As I experimented with making an fp-vector element 0 insert free (given that there is the "vector merge high" instruction available which takes two input vectors and combines them into one), I ran into a regression. In the end, it seemed like the SLP-vectorizer is doing one more vectorization (4 instead of 3) in a function, which ended up to cause the vector operands to be significantly more numerous. This would be worth looking into at some point, probably.
However, one of the things I also noticed was many VL64 -> VREPG instructions where this could have seemingly been just VLREPG. IIUC, SystemZ buildVector() creates a REPLICATE node if there is a loaded element, with the intent of this becoming VLREP. It seems that this folding does not happen if the load has more than one user.
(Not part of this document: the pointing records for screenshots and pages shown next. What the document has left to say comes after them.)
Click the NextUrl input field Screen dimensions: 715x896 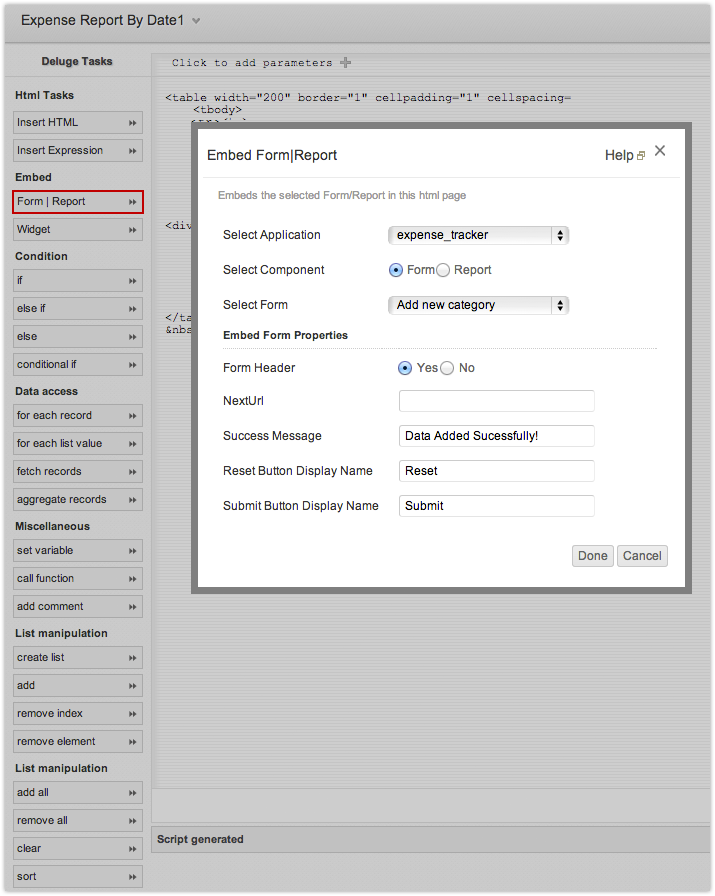click(496, 401)

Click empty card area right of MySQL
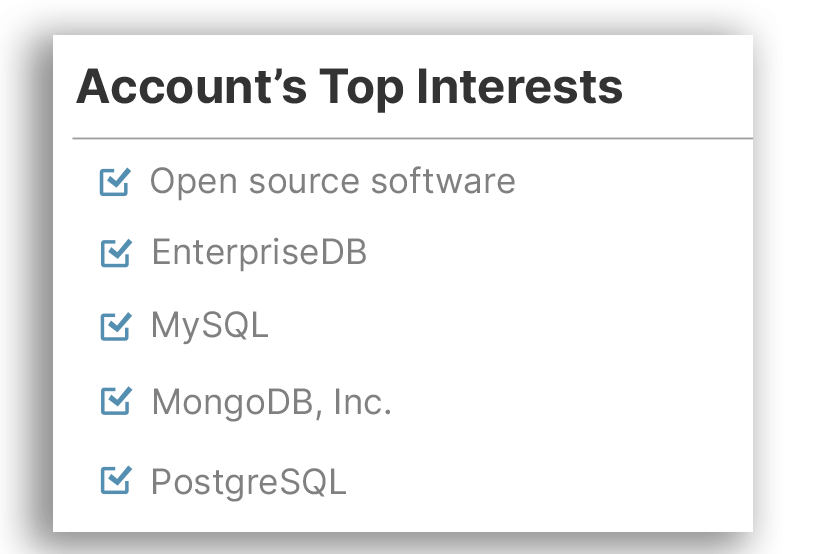pos(509,325)
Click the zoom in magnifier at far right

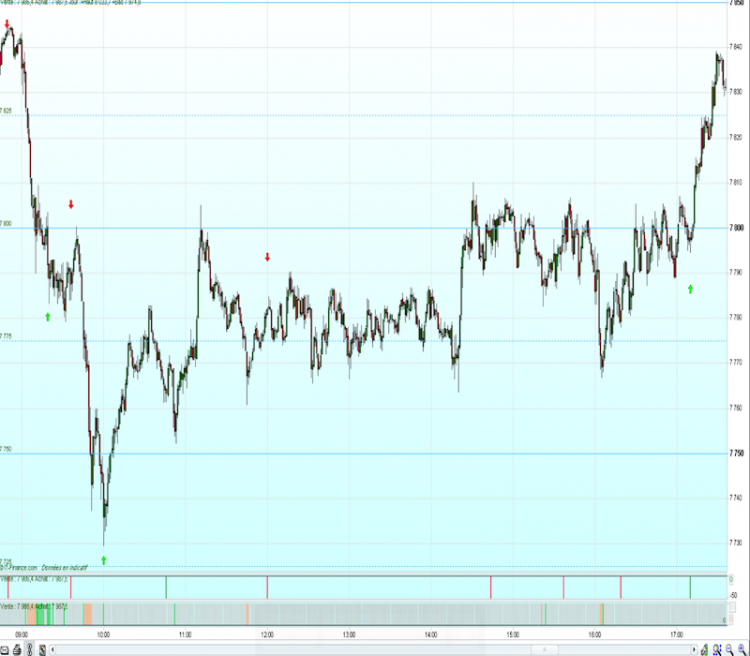[742, 650]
To remedy this, I experimented with a patch that handles these cases by putting those other users of the load to use the REPLICATE 0-element instead of the load. This way, the load has only the REPLICATE node as user, and we get a VLREP.
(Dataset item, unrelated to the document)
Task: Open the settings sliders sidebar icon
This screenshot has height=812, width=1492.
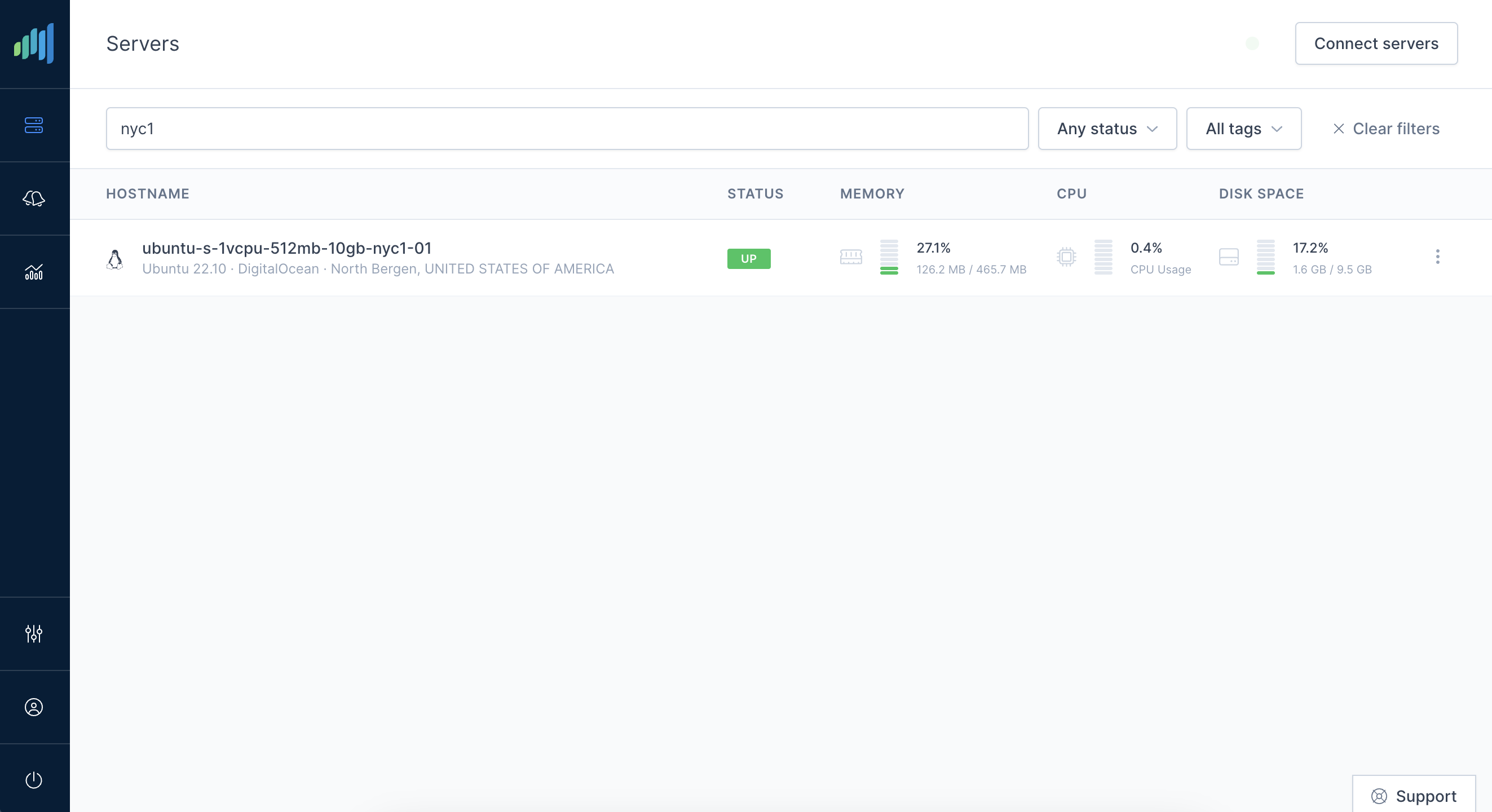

So far, I have only looked at my test case, which was floating point (calculix/Utilities_DV), and I am not sure of all the implications. It just seems better to get VLREP in more cases... For the files that get a different opcode count comparing to trunk on SPEC, see
I think the regression I saw during experiments disappeared mostly with this fix. Not sure about the performance effects generally yet.
What exactly are you trying to check here? As far as I can see, UseVT is always equal to LdVT, right? (It's the type of UI's "Val", which is the value of N ...)
Why not simply checking that the result type of the load is a floating-point type above, and then be done with it?